Zanzibar is not the first or only authorization technology out there. There are a number of approaches ranging from home-grown, basic Role Based Access Control (RBAC) libraries to more sophisticated rules and policy engines available on the market. 

In general, authorization strategies can be divided into either:

Stateful systems

Stateful authorization systems like Zanzibar and other similar relationship-based access control (ReBAC) services store all necessary data internally to make authorization decisions. This includes user roles, relationships, permissions, and any other context needed for decision-making.

These systems are a more natural fit for application-layer authorization (e.g., modeling hierarchies, ownership, access to applications, etc.). They are fully self-contained and can make authorization decisions independently or serve as access-aware indexes.

Stateless systems

Stateless systems like the Open Policy Agent (OPA) do not store any contextual data internally. Instead, they require the caller to pass all contextual information in the request needed to make authorization decisions.
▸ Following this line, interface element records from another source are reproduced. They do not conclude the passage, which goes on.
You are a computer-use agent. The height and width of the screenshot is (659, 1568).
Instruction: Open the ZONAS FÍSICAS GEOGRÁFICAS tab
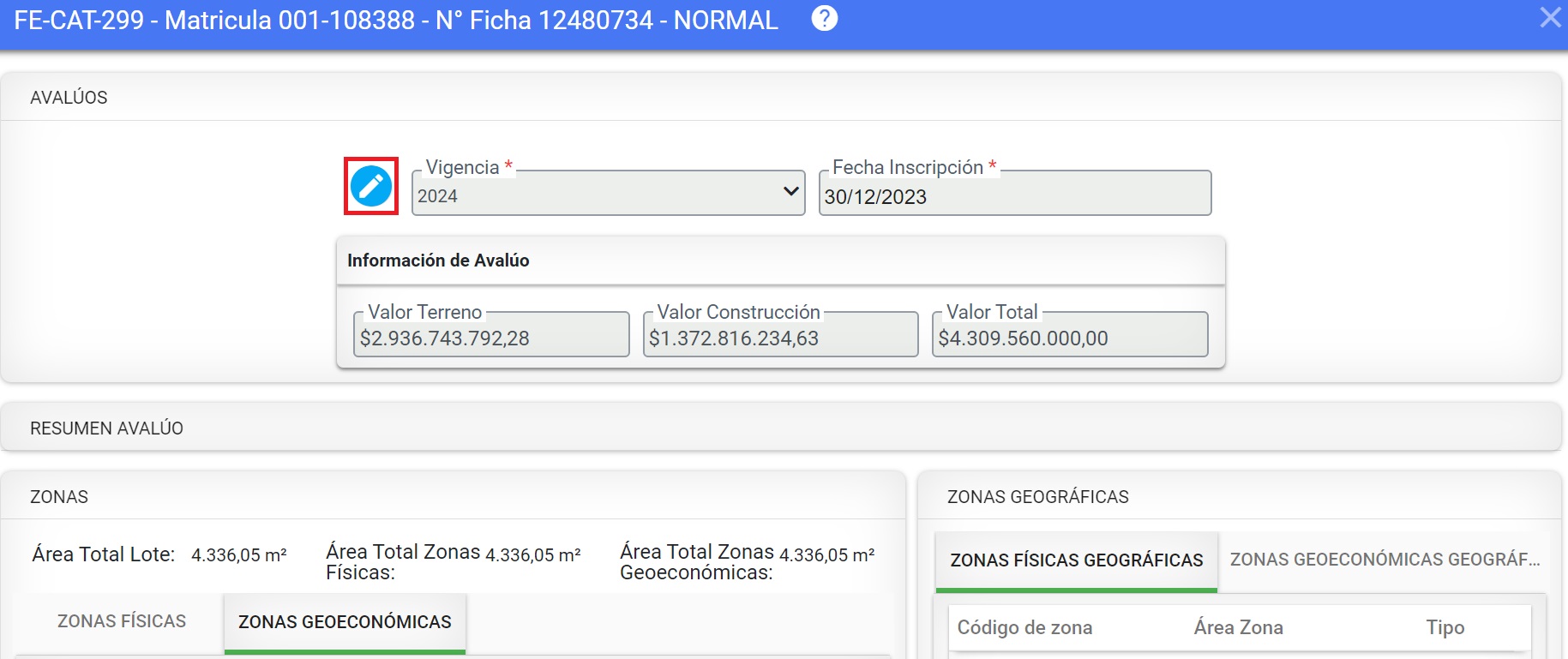1076,560
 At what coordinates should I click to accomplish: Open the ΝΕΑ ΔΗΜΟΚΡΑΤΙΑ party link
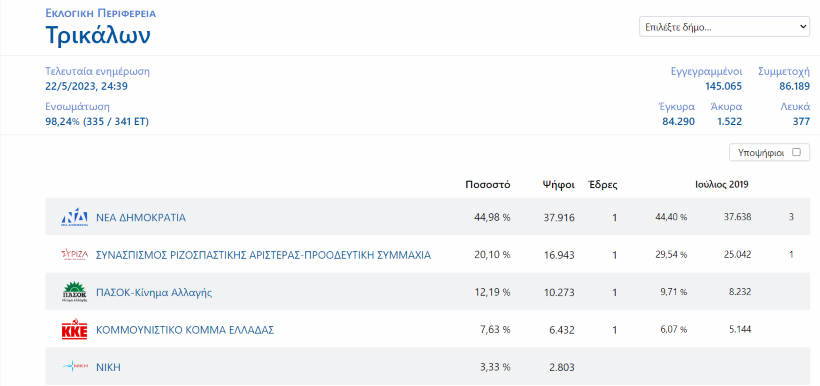(x=141, y=218)
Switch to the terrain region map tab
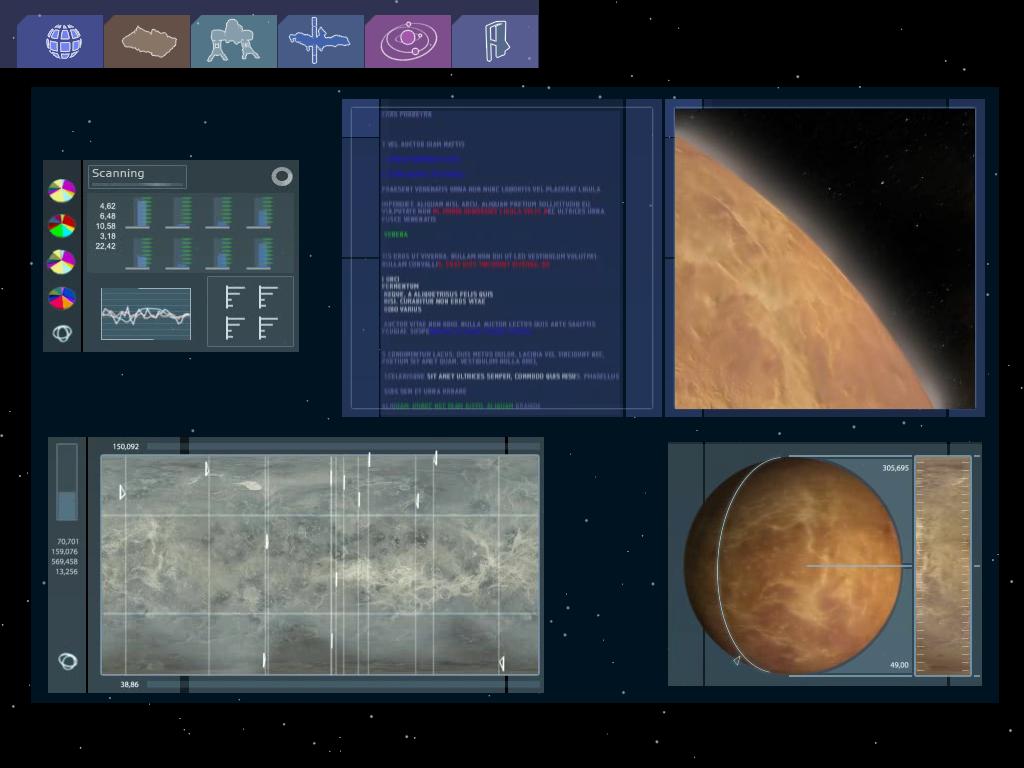 [149, 42]
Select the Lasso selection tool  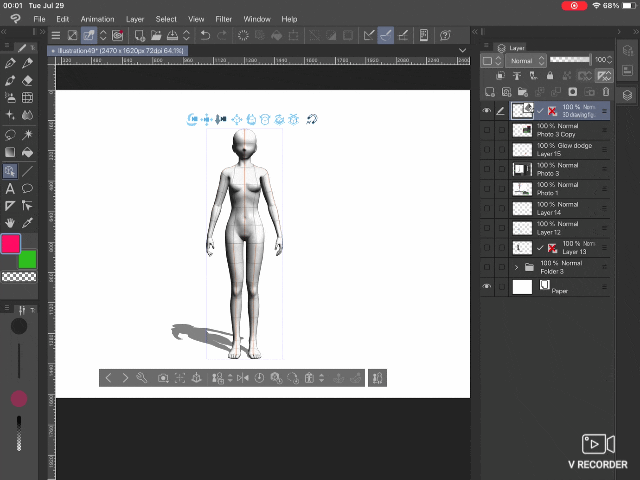10,134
These systems are more commonly used for infrastructure-layer authorization (e.g., ABAC, IP-range blocks, etc). 

Which is better?

Deciding which technology is better for your tech stack or application depends on various factors:

  • Application needs: Consider whether the application requires complex relationship tracking and contextual decision-making or if it operates with well-defined, rule-based access controls.
  • Architecture complexity: In more distributed environments, such as microservices, stateless systems might offer better scalability and flexibility.
  • Performance requirements: Stateful systems may provide faster responses for complex queries due to their integrated data, but stateless systems can scale more effectively across distributed environments.
  • Maintenance and overhead: Managing a stateful system's data can require more overhead compared to stateless systems, which offload much of the data management to the application layer.

Both have tradeoffs, and a fully-fledged authorization system will likely use elements of both approaches.

Implementing your own Zanzibar service

Upon reading the Google Zanzibar paper, you might be surprised to learn that Google never productized its Zanzibar service for consumers. To date, no Zanzibar service has come online or become available within Google Cloud. If you're looking to use a similar service, you'll either need to:

  • Build your own system or use an open-source implementation: Inspired by the principles and architecture outlined in the Zanzibar paper, you can attempt to create your own custom authorization system. 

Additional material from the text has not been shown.